TESTO DELLA PAGINA
Era di poche parole. Direttore sportivo, ai suoi ricordava, raccomandava, comandava, in due parole: “Curidur, pedaler!”. Con un paio di varianti, a seconda delle circostanze: “Bastird, pedaler!” e “Romagnoli, pedaler!”.
Diego Ronchini: se ne parla sempre, a Imola. Anche l’altra sera, nella sala Ayrton Senna dell’autodronmo, per la presentazione di “I nostri prof di ciclismo” (Bacchilega editore), il libro che Nino Villa ha dedicato ai corridori imolesi diventati professionisti (e che sulla copertina porta proprio Ronchini). A ricordarlo, a Imola, c’è ancora il suo negozio di biciclette in via Tozzoli, rilevato da Fabio Patuelli. C’è un murale in centro, fra quelli riservati ad altri uomini che hanno dato lustro alla città, come Andrea Costa, il primo deputato socialista in Italia. E c’è anche una pista ciclabile, quella di via Graziadei, che costeggia il fiume Santerno (e sempre a Imola altre piste ciclabili sono intitolate a Luciano Pezzi, a Fausto Coppi e Gino Bartali, e a Antonio Placci).

COMPITI RICHIESTI
1. Trascrivi dal testo su Diego Ronchini il passo che comincia con "Diego Ronchini: se" e prosegue fino a "a Antonio Placci).".
2. Spiega in base al testo su Diego Ronchini fra quali murali del centro di Imola si trova il suo e che cosa accomuna gli uomini a cui quei murali sono riservati.
Il materiale non serve per svolgere i compiti.

MATERIALE FORNITO
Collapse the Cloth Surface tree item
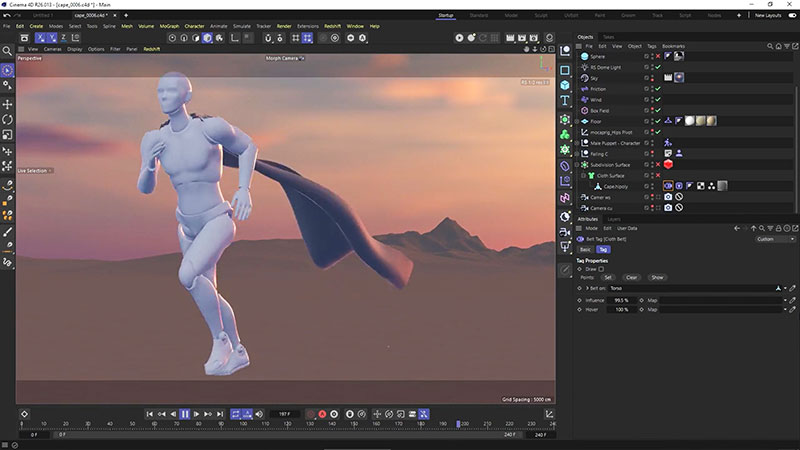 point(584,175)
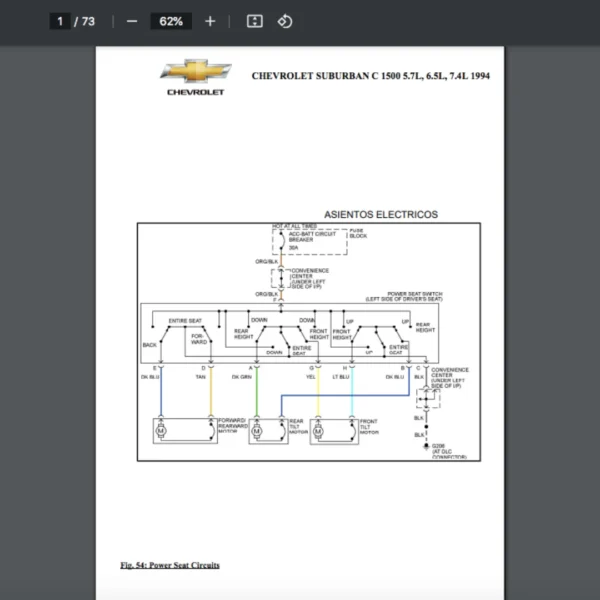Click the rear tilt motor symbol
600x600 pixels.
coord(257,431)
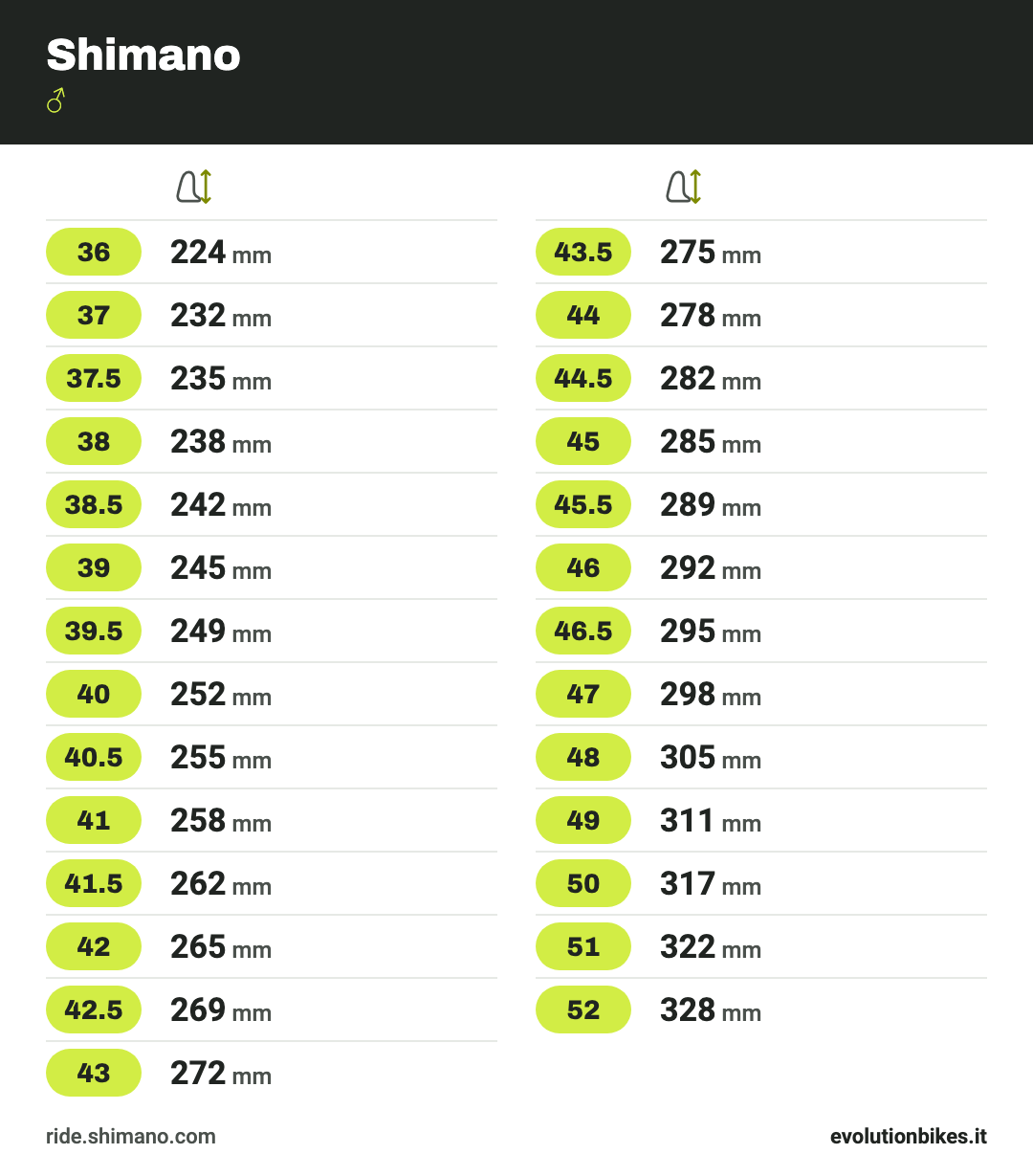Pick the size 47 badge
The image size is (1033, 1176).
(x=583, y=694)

---

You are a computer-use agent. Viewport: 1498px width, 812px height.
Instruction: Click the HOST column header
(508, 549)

ELENCO DELLE RISPOSTE
1.
Diego Ronchini: se ne parla sempre, a Imola. Anche l’altra sera, nella sala Ayrton Senna dell’autodronmo, per la presentazione di “I nostri prof di ciclismo” (Bacchilega editore), il libro che Nino Villa ha dedicato ai corridori imolesi diventati professionisti (e che sulla copertina porta proprio Ronchini). A ricordarlo, a Imola, c’è ancora il suo negozio di biciclette in via Tozzoli, rilevato da Fabio Patuelli. C’è un murale in centro, fra quelli riservati ad altri uomini che hanno dato lustro alla città, come Andrea Costa, il primo deputato socialista in Italia. E c’è anche una pista ciclabile, quella di via Graziadei, che costeggia il fiume Santerno (e sempre a Imola altre piste ciclabili sono intitolate a Luciano Pezzi, a Fausto Coppi e Gino Bartali, e a Antonio Placci).

2. Il murale di Ronchini si trova fra quelli riservati agli uomini che hanno dato lustro alla città di Imola. Tra questi c'è Andrea Costa, il primo deputato socialista in Italia.